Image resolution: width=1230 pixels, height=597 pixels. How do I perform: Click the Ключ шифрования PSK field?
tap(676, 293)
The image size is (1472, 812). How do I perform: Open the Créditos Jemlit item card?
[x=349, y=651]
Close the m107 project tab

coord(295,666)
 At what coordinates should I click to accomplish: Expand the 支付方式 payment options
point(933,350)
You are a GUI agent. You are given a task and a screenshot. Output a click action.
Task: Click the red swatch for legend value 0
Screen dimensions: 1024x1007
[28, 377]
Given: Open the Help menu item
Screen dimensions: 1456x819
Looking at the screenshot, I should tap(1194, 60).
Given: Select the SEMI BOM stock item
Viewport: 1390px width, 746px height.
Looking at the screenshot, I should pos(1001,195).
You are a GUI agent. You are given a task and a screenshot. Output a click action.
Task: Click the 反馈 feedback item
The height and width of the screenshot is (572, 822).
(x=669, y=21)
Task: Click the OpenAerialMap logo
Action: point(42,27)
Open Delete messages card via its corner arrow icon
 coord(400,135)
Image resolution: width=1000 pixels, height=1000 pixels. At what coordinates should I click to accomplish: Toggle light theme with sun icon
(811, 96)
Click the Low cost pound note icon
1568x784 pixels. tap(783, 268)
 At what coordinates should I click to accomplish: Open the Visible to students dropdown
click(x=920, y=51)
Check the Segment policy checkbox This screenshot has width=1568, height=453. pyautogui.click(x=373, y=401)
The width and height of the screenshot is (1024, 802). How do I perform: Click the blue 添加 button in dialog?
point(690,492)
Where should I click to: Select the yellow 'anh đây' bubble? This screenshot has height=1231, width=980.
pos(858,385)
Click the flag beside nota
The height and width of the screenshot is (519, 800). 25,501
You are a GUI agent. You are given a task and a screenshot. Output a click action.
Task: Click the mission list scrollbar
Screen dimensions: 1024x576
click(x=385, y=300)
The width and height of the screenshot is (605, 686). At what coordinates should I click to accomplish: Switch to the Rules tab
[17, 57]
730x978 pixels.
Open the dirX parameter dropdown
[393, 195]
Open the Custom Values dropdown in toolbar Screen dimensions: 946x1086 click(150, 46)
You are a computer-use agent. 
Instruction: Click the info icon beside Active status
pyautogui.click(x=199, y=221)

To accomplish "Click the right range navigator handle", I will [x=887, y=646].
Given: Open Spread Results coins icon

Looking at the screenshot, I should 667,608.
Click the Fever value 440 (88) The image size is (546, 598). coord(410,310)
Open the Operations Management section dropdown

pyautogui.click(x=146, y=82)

=-=-=-=-=

EXERCISE DETAILS: Write every line of the material above again, exactly.

TASK SOLUTION:
Image resolution: width=1230 pixels, height=597 pixels. How do I perform: Click the Ключ шифрования PSK field?
tap(676, 293)
The image size is (1472, 812). How do I perform: Open the Créditos Jemlit item card?
[x=349, y=651]
Close the m107 project tab

coord(295,666)
 At what coordinates should I click to accomplish: Expand the 支付方式 payment options
point(933,350)
You are a GUI agent. You are given a task and a screenshot. Output a click action.
Task: Click the red swatch for legend value 0
Screen dimensions: 1024x1007
[28, 377]
Given: Open the Help menu item
Screen dimensions: 1456x819
Looking at the screenshot, I should tap(1194, 60).
Given: Select the SEMI BOM stock item
Viewport: 1390px width, 746px height.
Looking at the screenshot, I should pos(1001,195).
You are a GUI agent. You are given a task and a screenshot. Output a click action.
Task: Click the 反馈 feedback item
The height and width of the screenshot is (572, 822).
(x=669, y=21)
Task: Click the OpenAerialMap logo
Action: point(42,27)
Open Delete messages card via its corner arrow icon
 coord(400,135)
Image resolution: width=1000 pixels, height=1000 pixels. At what coordinates should I click to accomplish: Toggle light theme with sun icon
(811, 96)
Click the Low cost pound note icon
1568x784 pixels. tap(783, 268)
 At what coordinates should I click to accomplish: Open the Visible to students dropdown
click(x=920, y=51)
Check the Segment policy checkbox This screenshot has width=1568, height=453. pyautogui.click(x=373, y=401)
The width and height of the screenshot is (1024, 802). How do I perform: Click the blue 添加 button in dialog?
point(690,492)
Where should I click to: Select the yellow 'anh đây' bubble? This screenshot has height=1231, width=980.
pos(858,385)
Click the flag beside nota
The height and width of the screenshot is (519, 800). 25,501
You are a GUI agent. You are given a task and a screenshot. Output a click action.
Task: Click the mission list scrollbar
Screen dimensions: 1024x576
click(x=385, y=300)
The width and height of the screenshot is (605, 686). At what coordinates should I click to accomplish: Switch to the Rules tab
[17, 57]
730x978 pixels.
Open the dirX parameter dropdown
[393, 195]
Open the Custom Values dropdown in toolbar Screen dimensions: 946x1086 click(150, 46)
You are a computer-use agent. 
Instruction: Click the info icon beside Active status
pyautogui.click(x=199, y=221)

To accomplish "Click the right range navigator handle", I will [x=887, y=646].
Given: Open Spread Results coins icon

Looking at the screenshot, I should 667,608.
Click the Fever value 440 (88) The image size is (546, 598). coord(410,310)
Open the Operations Management section dropdown

pyautogui.click(x=146, y=82)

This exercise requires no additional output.